Rok 1913. W świecie daje się czuć napięcie związane ze zbliżającymi się działaniami wojennymi. Arystokracja, to warstwa społeczna, która wkrótce musi zejść ze sceny politycznej. Idealnym odzwierciedleniem tej sytuacji jest Wiedeń, miasto, które trwa pomiędzy tym, co stare, a tym, co nowe.
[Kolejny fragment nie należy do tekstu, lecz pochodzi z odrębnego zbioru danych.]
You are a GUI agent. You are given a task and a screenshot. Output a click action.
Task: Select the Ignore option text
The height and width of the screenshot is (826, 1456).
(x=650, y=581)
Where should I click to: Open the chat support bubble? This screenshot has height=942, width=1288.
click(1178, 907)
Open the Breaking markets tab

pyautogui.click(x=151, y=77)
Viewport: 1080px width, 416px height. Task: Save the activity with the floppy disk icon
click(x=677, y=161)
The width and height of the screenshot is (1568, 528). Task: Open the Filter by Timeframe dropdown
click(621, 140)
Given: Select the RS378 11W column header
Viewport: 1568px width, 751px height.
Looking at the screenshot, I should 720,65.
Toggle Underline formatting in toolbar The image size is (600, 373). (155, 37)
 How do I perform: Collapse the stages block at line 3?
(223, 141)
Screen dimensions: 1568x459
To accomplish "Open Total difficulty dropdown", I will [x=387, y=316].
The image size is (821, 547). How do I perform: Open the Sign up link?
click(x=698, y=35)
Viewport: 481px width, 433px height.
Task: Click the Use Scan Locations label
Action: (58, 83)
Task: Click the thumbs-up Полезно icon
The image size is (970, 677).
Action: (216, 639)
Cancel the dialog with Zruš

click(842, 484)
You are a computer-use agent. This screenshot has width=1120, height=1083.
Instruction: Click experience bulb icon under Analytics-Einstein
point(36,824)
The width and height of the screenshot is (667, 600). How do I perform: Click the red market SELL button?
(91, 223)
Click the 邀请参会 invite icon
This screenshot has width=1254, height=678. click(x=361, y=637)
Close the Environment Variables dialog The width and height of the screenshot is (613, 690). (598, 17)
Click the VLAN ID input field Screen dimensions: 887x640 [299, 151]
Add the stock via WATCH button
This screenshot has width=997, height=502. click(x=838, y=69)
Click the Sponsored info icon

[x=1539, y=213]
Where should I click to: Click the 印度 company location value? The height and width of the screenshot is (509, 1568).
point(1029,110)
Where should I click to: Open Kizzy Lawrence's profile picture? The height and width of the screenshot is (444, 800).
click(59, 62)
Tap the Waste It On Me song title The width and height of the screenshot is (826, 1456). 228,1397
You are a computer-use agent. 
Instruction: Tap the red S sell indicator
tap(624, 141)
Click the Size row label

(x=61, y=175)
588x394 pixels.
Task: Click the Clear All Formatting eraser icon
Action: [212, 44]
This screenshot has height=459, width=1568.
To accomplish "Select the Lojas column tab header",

Właśnie w tym czasie historycznych przemian Carla Montero umieściła akcję swojej powieści. Najpierw poznajemy księżną Aleksandrę i Isabel, które jadą do Brunstriechu, posiadłości tej pierwszej, aby w otoczeniu rodziny i znajomych spędzić święta Bożego Narodzenia. W posiadłości poznajemy szereg postaci, które nie koniecznie są tymi, za kogo się podają. Zresztą swoją tajemnicę skrywa też Isabel oraz synowie księżnej. Przypadkiem, a może i nie, dziewczyna odkrywa nocne spotkania tajemniczego zgromadzenia, które za miejsce swoich posiedzeń obrało sobie podziemia posiadłości. Beztroską zabawę świąteczną zakłócają morderstwa oraz ewidentne oznaki ich tuszowania. Jakie tajemnice skrywa w sobie zamek? Kim tak naprawdę są bohaterowie? Dlaczego Isabel znalazła się w tym miejscu?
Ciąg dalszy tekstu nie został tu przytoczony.